O anúncio foi feito pelo primeiro-ministro, no final de uma reunião no quartel dos Bombeiros de Arouca com presidentes de câmara de municípios dos distritos de Aveiro e Viseu, que foram mais atingidos pelos incêndios na última semana.

"O presidente da câmara de São Pedro do Sul colocou uma questão que felizmente não tinha sido levantada ainda até agora e a ministra da Administração Interna abriu um inquérito, tendo em vista o esclarecimento do que ocorreu com o início do combate ao incêndio em São Pedro do Sul", disse António Costa.

O primeiro-ministro vincou que, até agora, só houve "uma queixa fundamentada e sustentada", adiantando que todos os presidentes de câmara presentes na reunião mostraram "grande satisfação pela forma ordenada, coordenada e efetiva como foram ativados os meios de resposta".

"A exceção, até agora, felizmente é só o caso de São Pedro do Sul e tem de ser feito o inquérito para apurar o que aconteceu", concluiu.

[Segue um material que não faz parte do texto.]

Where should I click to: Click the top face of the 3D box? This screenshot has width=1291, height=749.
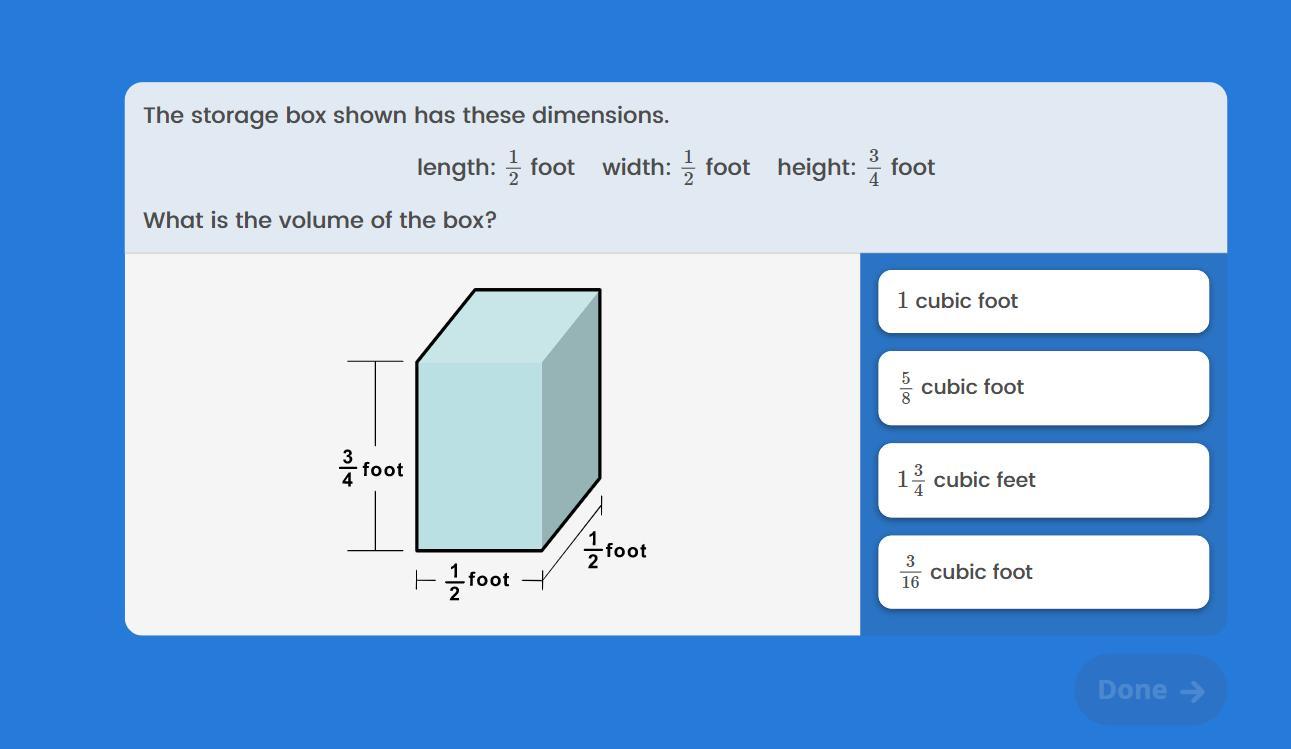pyautogui.click(x=510, y=325)
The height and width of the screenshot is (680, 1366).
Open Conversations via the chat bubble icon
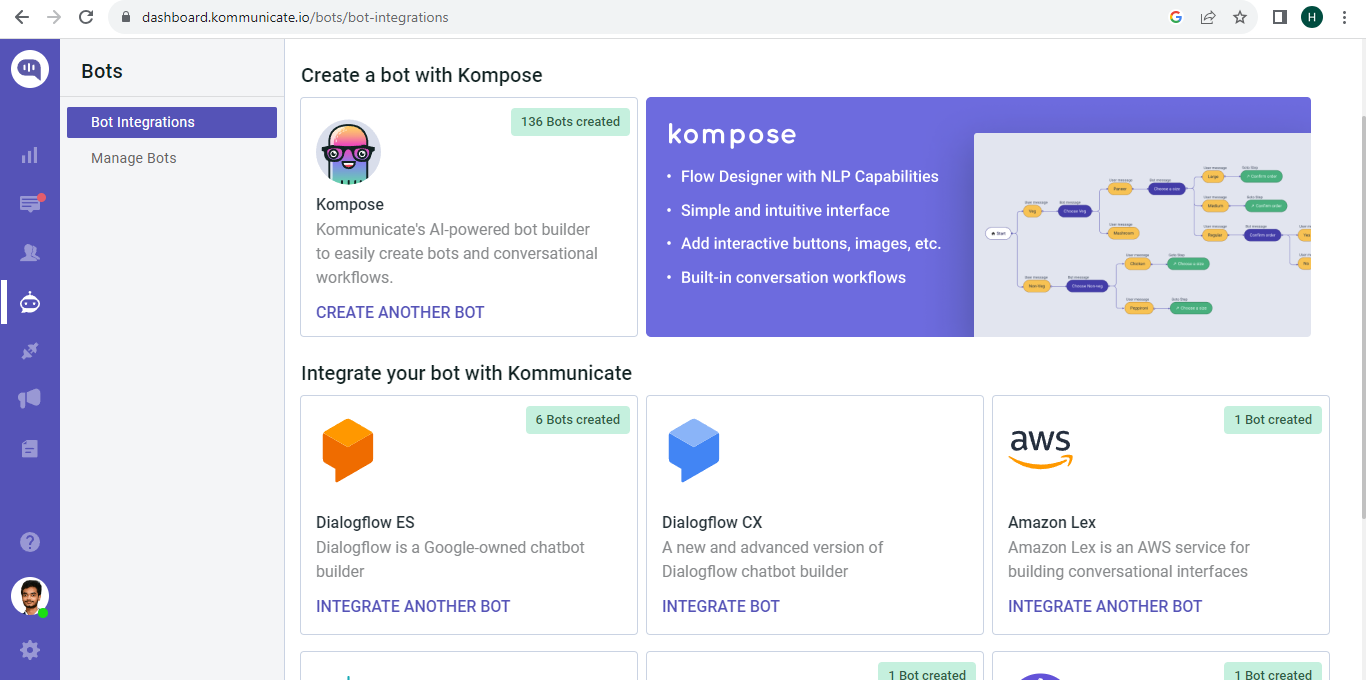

O primeiro-ministro sublinhou ainda que o país viveu uma "situação extraordinária" ao longo da última semana, "com grande concentração de incêndios" e "uma grande simultaneidade em pontos diversos do pais", o que implicou "levar o dispositivo ao limite dos limites da sua capacidade de resposta".

No sábado, o presidente da Câmara de São Pedro do Sul, no distrito de Viseu, lamentou a falta de meios para combater as chamas, sublinhando que quando o incêndio deflagrou apenas puderam contar com "a prata da casa".

"O fogo já aqui anda desde segunda-feira [dia 8]. Tínhamos uma frente quase com 16 quilómetros e apenas cerca de 30 ou 40 voluntários para combater todo este fogo. Nunca tivemos apoio das entidades oficiais. O fogo foi progredindo e atingimos um ponto em que a situação foi catastrófica", disse, na altura, o autarca.

A reunião, que contou com a presença dos ministros da Administração Interna e da Agricultura, serviu para fazer um levantamento dos prejuízos causados pelos incêndios e dos mecanismos existentes para apoio à reposição das produções.

António Costa frisou que a prioridade agora é "repor a economia destes concelhos a funcionar e em particular dos agricultores" e pensar no reordenamento da floresta, de forma a prevenir que situações destas venham a ocorrer no futuro.

Para o primeiro-ministro, é preciso "reforçar os poderes dos municípios e pôr termo à liberalização da forma como têm sido feitos os plantios", para existir uma floresta "mais ordenada, mais sustentável, certificada e que permita ser uma fonte de valorização do território, de rendimento, que contribua para o crescimento da economia e não volte a ser uma ameaça às populações, aos seus bens e à segurança".

Após a reunião com os autarcas, António Costa foi visitar as áreas ardidas no monte da senhora da Mó, em Arouca, e seguiu viagem em direção a Viana do Castelo, onde irá reunir-se com os presidentes de câmara dos concelhos daquele distrito atingidos por incêndios.